Your front controllers (i.e. web/app.php, web/app_dev.php ...) will need to be updated:
// old
$kernel->handle(new Request())->send();
// new
$kernel->handle(Request::fromGlobals())->send();
A class in Symfony2 can be loaded by four different mechanisms:
* bootstrap.php: This file contains classes that are always required and
needed very early in the request handling;
* classes.php: This file contains classes that are always required and
managed by extensions via addClassesToCompile();
* MapFileClassLoader: This autoloader uses a map of class/file to load
classes (classes are managed by extensions via addClassesToAutoloadMap(),
and should contain often used classes);
* UniversalAutolaoder: This autoloader loads all other classes (it's the
slowest one).
The three notification methods do not return the Event instance anymore.

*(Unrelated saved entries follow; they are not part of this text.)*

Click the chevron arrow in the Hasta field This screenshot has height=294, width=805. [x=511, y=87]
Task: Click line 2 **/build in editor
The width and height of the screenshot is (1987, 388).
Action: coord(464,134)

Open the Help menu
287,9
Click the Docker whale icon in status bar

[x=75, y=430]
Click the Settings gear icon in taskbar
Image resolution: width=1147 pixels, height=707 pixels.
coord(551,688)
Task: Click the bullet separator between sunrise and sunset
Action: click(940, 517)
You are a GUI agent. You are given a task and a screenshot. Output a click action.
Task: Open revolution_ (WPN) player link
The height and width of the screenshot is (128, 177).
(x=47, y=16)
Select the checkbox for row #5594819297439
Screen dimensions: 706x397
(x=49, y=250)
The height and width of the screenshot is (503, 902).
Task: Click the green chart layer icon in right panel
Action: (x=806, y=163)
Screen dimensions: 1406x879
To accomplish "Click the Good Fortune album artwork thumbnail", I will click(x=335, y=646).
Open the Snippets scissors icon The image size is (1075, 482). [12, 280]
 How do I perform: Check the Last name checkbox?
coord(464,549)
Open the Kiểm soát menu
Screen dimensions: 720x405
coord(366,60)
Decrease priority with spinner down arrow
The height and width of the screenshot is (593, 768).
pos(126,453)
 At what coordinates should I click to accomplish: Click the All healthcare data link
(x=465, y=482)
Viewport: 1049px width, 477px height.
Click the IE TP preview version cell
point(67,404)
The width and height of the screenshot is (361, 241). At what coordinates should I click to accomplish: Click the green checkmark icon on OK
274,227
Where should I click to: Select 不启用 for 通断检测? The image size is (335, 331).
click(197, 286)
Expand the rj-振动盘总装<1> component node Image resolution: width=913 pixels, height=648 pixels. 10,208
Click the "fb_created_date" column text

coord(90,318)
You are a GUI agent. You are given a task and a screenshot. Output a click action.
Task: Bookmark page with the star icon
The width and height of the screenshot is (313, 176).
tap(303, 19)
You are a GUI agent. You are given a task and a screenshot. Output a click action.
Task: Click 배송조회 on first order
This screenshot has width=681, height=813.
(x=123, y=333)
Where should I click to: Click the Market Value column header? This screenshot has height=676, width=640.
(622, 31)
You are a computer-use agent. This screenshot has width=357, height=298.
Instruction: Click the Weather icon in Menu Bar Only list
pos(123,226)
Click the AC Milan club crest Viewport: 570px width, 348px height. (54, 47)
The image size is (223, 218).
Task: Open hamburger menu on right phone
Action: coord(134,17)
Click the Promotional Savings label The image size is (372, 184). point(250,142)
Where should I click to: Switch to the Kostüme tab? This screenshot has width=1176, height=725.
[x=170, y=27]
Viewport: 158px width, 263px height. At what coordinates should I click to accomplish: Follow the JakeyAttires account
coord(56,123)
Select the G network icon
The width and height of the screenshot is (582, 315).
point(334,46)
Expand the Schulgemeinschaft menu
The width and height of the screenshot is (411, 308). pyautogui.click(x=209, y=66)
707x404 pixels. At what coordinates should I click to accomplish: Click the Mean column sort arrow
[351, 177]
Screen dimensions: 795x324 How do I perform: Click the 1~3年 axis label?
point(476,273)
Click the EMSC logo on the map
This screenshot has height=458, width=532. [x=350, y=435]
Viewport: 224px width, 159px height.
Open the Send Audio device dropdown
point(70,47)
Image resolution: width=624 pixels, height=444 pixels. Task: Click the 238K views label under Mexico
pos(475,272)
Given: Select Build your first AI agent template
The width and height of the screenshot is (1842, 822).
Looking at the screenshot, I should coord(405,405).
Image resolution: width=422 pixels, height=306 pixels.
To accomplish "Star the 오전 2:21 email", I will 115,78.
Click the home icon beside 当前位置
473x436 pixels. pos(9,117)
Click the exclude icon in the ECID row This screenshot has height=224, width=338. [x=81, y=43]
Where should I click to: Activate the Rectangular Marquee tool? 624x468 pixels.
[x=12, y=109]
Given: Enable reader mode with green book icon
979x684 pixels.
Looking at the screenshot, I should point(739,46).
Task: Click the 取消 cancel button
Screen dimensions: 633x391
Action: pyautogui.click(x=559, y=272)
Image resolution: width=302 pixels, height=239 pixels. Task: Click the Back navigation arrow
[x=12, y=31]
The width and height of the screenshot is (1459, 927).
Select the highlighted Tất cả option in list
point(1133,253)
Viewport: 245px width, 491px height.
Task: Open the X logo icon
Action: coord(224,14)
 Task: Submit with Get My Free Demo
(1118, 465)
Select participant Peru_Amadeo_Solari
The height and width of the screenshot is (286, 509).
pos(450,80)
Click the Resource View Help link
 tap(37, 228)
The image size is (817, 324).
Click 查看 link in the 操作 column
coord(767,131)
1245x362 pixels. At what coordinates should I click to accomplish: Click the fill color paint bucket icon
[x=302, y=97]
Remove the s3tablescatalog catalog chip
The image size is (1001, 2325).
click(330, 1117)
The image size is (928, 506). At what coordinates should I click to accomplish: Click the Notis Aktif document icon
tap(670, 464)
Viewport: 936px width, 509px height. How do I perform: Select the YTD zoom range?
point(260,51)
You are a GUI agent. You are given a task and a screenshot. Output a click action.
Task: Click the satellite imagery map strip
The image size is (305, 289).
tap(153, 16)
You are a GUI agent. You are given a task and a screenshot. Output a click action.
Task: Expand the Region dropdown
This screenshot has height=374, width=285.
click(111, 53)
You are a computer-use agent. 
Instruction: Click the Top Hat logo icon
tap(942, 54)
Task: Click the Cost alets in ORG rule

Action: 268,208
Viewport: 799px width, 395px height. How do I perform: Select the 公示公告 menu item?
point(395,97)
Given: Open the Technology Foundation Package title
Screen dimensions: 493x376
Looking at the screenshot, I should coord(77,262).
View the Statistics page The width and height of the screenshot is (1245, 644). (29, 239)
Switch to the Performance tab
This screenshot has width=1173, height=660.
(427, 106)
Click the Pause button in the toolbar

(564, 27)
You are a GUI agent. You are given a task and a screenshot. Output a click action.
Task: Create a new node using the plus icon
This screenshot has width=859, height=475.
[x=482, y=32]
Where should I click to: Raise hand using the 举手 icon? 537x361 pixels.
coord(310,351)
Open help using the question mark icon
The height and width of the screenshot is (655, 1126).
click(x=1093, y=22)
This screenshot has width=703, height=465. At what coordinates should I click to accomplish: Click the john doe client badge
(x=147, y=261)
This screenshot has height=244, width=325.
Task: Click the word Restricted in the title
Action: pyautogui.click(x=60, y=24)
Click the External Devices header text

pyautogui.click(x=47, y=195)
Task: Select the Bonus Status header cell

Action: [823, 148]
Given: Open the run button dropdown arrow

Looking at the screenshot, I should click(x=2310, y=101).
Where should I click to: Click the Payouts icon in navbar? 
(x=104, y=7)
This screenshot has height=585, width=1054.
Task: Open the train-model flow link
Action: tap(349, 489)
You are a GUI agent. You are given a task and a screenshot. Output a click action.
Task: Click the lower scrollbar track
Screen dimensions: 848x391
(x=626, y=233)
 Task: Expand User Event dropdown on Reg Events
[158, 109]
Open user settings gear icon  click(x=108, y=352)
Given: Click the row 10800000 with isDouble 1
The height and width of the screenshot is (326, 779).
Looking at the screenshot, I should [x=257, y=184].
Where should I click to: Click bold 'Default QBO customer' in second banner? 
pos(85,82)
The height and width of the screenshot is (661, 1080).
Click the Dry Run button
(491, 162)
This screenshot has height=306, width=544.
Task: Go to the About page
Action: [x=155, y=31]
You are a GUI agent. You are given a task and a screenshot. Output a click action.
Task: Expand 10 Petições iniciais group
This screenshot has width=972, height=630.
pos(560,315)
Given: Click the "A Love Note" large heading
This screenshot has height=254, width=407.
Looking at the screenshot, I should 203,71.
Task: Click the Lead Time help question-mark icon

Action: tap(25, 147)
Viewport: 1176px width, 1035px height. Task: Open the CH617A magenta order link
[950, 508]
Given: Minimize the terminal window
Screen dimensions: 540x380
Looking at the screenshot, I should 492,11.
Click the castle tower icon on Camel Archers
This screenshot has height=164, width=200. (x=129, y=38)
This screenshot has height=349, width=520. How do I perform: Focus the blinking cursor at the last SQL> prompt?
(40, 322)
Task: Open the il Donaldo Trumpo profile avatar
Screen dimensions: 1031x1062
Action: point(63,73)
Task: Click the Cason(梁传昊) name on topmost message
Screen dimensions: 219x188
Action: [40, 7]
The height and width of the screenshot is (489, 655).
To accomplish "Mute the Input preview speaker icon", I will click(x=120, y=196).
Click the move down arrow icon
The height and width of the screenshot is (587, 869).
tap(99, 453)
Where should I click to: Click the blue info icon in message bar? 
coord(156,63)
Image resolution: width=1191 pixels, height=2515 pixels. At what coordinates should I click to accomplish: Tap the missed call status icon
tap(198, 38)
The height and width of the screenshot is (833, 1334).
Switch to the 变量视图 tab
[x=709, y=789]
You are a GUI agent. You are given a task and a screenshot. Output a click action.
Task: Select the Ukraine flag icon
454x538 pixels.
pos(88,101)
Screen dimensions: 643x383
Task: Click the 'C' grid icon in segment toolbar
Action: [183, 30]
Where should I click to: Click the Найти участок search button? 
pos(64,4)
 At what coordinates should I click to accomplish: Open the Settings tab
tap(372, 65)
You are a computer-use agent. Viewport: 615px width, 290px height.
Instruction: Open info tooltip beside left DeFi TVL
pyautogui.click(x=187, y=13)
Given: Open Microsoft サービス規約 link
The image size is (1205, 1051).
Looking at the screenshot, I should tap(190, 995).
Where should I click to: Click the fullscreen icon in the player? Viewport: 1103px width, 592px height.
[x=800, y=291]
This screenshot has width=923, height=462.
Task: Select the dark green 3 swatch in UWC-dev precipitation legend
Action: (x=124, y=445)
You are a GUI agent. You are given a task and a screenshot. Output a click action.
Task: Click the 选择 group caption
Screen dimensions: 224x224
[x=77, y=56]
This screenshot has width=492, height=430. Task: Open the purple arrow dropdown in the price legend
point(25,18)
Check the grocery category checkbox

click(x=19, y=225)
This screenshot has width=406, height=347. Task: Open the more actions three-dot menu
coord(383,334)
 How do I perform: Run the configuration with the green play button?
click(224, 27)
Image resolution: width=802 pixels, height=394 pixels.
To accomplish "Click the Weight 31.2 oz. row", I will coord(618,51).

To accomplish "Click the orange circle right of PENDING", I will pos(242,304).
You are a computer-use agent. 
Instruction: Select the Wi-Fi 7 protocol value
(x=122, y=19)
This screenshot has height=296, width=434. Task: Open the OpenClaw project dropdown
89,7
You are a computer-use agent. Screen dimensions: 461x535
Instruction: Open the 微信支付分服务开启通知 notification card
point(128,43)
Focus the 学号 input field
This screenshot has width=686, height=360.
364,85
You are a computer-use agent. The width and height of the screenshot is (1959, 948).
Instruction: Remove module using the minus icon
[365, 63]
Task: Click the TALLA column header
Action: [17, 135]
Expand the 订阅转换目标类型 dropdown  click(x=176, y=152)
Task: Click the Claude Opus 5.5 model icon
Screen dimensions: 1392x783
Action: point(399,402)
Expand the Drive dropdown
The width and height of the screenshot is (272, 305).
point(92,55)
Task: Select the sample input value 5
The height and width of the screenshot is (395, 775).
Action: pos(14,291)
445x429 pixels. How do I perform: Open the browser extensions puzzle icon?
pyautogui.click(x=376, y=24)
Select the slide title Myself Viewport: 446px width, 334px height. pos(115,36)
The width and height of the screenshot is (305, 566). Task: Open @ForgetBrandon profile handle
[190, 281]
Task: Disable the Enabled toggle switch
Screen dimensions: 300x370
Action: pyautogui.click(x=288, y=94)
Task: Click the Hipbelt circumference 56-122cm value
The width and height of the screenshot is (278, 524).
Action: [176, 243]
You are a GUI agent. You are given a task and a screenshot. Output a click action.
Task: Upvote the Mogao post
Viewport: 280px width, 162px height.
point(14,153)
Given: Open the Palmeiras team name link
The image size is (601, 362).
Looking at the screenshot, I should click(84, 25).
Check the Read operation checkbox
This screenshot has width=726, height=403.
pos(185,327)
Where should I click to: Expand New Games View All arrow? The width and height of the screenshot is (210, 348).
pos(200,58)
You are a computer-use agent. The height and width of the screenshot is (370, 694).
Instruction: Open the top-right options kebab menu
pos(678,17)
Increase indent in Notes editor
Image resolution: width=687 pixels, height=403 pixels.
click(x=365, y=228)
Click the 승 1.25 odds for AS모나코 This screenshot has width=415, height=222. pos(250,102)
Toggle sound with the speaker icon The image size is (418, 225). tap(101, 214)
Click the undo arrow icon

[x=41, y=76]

notify() does not return anything
notifyUntil() returns the returned value of the event that has processed the event
filter() returns the filtered value
Upgrading your listeners:
Listeners for notify() and filter() events: nothing to change
Listeners for notifyUntil() events:
Before:
$event->setReturnValue('foo');
return true;
After:
$event->setProcessed();
return 'foo';
If you notify events, the processing also need to be changed:
For filter() notifications: the filtered value is now available as
the returned value of the filter() method.
For notifyUntil() notifications:
Before:
$event = $dispatcher->notifyUntil($event);
if ($event->isProcessed()) {
$ret = $event->getReturnValue();
// do something with $ret
}
After:
$ret = $dispatcher->notifyUntil($event);
if ($event->isProcessed()) {
// do something with $ret
}
Cache warmer will come in the next commits.
To warm up the cache on a production server, you can use
the cache:warmup command:
./app/console_prod cache:warmup
* The register() method on all listeners has been removed
* Instead, the information is now put directly in the DIC tag
For instance, a listener on core.request had this method:
public function register(EventDispatcher $dispatcher, $priority = 0)
{
$dispatcher->connect('core.response', array($this, 'filter'), $priority);
}
And this tag in the DIC configuration:
<tag name="kernel.listener" />
Now, it only has the following configuration:
<tag name="kernel.listener" event="core.response" method="filter" priority="0" />
The event and method attributes are now mandatory.
You must now explicitly register the templating engine you want to use:
<app:templating>
<app:engine id="twig" />
</app:templating>
app.templating:
engines: ['twig']
Symfony2 comes with two such engines: 'twig', and 'php'.